- Directed by: Ahmed El Maanouni
- Screenplay by: Ahmed El Maanouni
- Produced by: Izza Génini Souheil Ben-Barka
- Cinematography: Ahmed El Maanouni
- Edited by: Jean-Claude Bonfanti
- Music by: Nass El Ghiwane
- Release date: 1981;
- Running time: 88 minutes
- Country: Morocco
- Language: Arabic

= Trances (film) =

1981 Moroccan documentary film

Trances (الحال; Transes) is a 1981 documentary film about the influential Moroccan avant-pop band Nass El Ghiwane. It was shot, written, and directed by Ahmed El Maanouni.

==Summary==
The film is primarily composed of scenes portraying the band performing concerts in Morocco, interspersed with excerpts from interviews with band members about the meaning of their songs and music. The film also includes archival footage of colonial-era Morocco in the form of flashback sequences, as well as personal moments in the band members' daily lives.

==Production history==
Maânouni presented a working copy of the film to its eventual producer, Izza Génini (known for distributing musical films), at the first screening of his previous film Alyam, Alyam. After hearing Larbi Batma's voice and attending a concert held by the band, Génini offered her services to Maânouni as a producer. Soon, the initial project (which was a filmed concert) expanded in scope to become a feature-length documentary following the band's activities.

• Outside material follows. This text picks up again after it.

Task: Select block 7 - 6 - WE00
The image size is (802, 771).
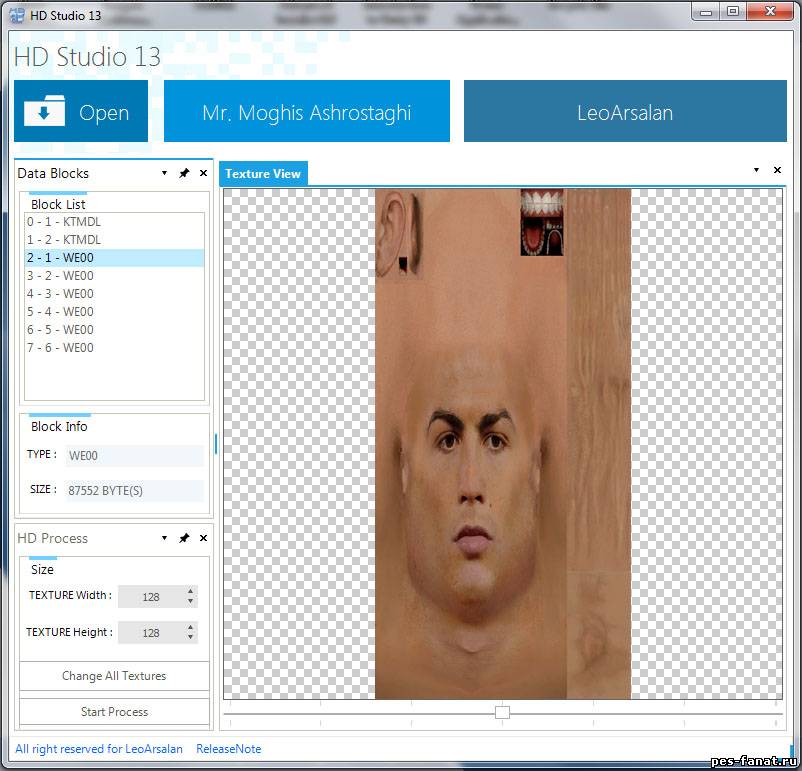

Originally released in 1981, it was restored in 2007 by the World Cinema Foundation at Cineteca di Bologna/L'Immagine Ritrovata Laboratory. The film was picked specifically by Martin Scorsese for the World Cinema Foundation's first release and was screened at the Cannes Film Festival in 2007 and at Djemaa el-Fna square in Marrakesh, Morocco. The film has since been distributed by the Criterion Collection.